→ Task description
Each line of the data should be duplicated precisely.
__________
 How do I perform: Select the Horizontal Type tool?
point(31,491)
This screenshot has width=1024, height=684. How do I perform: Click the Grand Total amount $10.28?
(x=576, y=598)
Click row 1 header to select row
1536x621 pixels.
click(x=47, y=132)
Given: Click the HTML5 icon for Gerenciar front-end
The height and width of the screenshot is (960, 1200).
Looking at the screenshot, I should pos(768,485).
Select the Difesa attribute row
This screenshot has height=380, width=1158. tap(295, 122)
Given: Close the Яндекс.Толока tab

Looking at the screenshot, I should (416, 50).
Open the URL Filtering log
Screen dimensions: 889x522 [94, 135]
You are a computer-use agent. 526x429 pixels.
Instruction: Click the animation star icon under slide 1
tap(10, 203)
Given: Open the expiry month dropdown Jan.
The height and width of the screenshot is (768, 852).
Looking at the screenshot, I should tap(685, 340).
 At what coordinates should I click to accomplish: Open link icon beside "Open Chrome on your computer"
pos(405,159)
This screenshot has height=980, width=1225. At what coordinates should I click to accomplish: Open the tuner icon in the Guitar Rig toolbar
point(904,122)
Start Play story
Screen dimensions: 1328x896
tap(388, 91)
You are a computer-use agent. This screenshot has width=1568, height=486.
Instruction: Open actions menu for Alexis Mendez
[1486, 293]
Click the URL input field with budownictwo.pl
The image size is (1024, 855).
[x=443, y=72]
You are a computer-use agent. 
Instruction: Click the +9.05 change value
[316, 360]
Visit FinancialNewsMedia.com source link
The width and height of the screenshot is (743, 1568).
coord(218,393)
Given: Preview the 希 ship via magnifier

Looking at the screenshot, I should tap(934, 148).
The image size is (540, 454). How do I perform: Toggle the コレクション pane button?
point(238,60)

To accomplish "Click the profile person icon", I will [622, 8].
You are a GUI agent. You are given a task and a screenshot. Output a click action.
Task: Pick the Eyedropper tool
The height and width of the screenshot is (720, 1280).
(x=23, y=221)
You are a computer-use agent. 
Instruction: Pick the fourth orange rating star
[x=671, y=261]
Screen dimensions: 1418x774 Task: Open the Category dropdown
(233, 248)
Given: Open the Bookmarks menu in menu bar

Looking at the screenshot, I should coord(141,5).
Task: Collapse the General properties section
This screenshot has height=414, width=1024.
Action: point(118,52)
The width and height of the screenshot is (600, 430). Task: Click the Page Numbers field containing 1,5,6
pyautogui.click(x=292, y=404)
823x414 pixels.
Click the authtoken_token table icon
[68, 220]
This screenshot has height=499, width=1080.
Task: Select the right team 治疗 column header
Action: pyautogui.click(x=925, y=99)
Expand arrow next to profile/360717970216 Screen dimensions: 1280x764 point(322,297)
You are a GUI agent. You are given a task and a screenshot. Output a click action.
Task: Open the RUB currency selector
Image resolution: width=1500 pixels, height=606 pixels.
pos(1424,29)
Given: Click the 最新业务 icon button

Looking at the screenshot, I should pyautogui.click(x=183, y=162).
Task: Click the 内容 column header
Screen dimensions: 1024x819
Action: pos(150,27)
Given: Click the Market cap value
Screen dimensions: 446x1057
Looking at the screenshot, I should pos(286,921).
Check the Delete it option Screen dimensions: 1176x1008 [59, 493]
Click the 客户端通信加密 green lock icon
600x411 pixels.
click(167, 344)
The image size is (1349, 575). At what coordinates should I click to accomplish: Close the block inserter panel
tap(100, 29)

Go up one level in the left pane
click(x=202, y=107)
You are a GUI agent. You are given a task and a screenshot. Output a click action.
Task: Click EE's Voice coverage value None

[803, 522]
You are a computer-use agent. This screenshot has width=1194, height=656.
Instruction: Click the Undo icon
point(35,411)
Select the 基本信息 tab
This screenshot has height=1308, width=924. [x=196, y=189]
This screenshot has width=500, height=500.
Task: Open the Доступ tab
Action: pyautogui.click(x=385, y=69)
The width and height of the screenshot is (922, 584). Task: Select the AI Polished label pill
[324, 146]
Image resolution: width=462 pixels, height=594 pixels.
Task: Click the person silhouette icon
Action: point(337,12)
__________
→ Response
 How do I perform: Select the Horizontal Type tool?
point(31,491)
This screenshot has width=1024, height=684. How do I perform: Click the Grand Total amount $10.28?
(x=576, y=598)
Click row 1 header to select row
1536x621 pixels.
click(x=47, y=132)
Given: Click the HTML5 icon for Gerenciar front-end
The height and width of the screenshot is (960, 1200).
Looking at the screenshot, I should pos(768,485).
Select the Difesa attribute row
This screenshot has height=380, width=1158. tap(295, 122)
Given: Close the Яндекс.Толока tab

Looking at the screenshot, I should (416, 50).
Open the URL Filtering log
Screen dimensions: 889x522 [94, 135]
You are a computer-use agent. 526x429 pixels.
Instruction: Click the animation star icon under slide 1
tap(10, 203)
Given: Open the expiry month dropdown Jan.
The height and width of the screenshot is (768, 852).
Looking at the screenshot, I should tap(685, 340).
 At what coordinates should I click to accomplish: Open link icon beside "Open Chrome on your computer"
pos(405,159)
This screenshot has height=980, width=1225. At what coordinates should I click to accomplish: Open the tuner icon in the Guitar Rig toolbar
point(904,122)
Start Play story
Screen dimensions: 1328x896
tap(388, 91)
You are a computer-use agent. This screenshot has width=1568, height=486.
Instruction: Open actions menu for Alexis Mendez
[1486, 293]
Click the URL input field with budownictwo.pl
The image size is (1024, 855).
[x=443, y=72]
You are a computer-use agent. 
Instruction: Click the +9.05 change value
[316, 360]
Visit FinancialNewsMedia.com source link
The width and height of the screenshot is (743, 1568).
coord(218,393)
Given: Preview the 希 ship via magnifier

Looking at the screenshot, I should tap(934, 148).
The image size is (540, 454). How do I perform: Toggle the コレクション pane button?
point(238,60)

To accomplish "Click the profile person icon", I will [622, 8].
You are a GUI agent. You are given a task and a screenshot. Output a click action.
Task: Pick the Eyedropper tool
The height and width of the screenshot is (720, 1280).
(x=23, y=221)
You are a computer-use agent. 
Instruction: Pick the fourth orange rating star
[x=671, y=261]
Screen dimensions: 1418x774 Task: Open the Category dropdown
(233, 248)
Given: Open the Bookmarks menu in menu bar

Looking at the screenshot, I should coord(141,5).
Task: Collapse the General properties section
This screenshot has height=414, width=1024.
Action: point(118,52)
The width and height of the screenshot is (600, 430). Task: Click the Page Numbers field containing 1,5,6
pyautogui.click(x=292, y=404)
823x414 pixels.
Click the authtoken_token table icon
[68, 220]
This screenshot has height=499, width=1080.
Task: Select the right team 治疗 column header
Action: pyautogui.click(x=925, y=99)
Expand arrow next to profile/360717970216 Screen dimensions: 1280x764 point(322,297)
You are a GUI agent. You are given a task and a screenshot. Output a click action.
Task: Open the RUB currency selector
Image resolution: width=1500 pixels, height=606 pixels.
pos(1424,29)
Given: Click the 最新业务 icon button

Looking at the screenshot, I should pyautogui.click(x=183, y=162).
Task: Click the 内容 column header
Screen dimensions: 1024x819
Action: pos(150,27)
Given: Click the Market cap value
Screen dimensions: 446x1057
Looking at the screenshot, I should pos(286,921).
Check the Delete it option Screen dimensions: 1176x1008 [59, 493]
Click the 客户端通信加密 green lock icon
600x411 pixels.
click(167, 344)
The image size is (1349, 575). At what coordinates should I click to accomplish: Close the block inserter panel
tap(100, 29)

Go up one level in the left pane
click(x=202, y=107)
You are a GUI agent. You are given a task and a screenshot. Output a click action.
Task: Click EE's Voice coverage value None

[803, 522]
You are a computer-use agent. This screenshot has width=1194, height=656.
Instruction: Click the Undo icon
point(35,411)
Select the 基本信息 tab
This screenshot has height=1308, width=924. [x=196, y=189]
This screenshot has width=500, height=500.
Task: Open the Доступ tab
Action: pyautogui.click(x=385, y=69)
The width and height of the screenshot is (922, 584). Task: Select the AI Polished label pill
[324, 146]
Image resolution: width=462 pixels, height=594 pixels.
Task: Click the person silhouette icon
Action: point(337,12)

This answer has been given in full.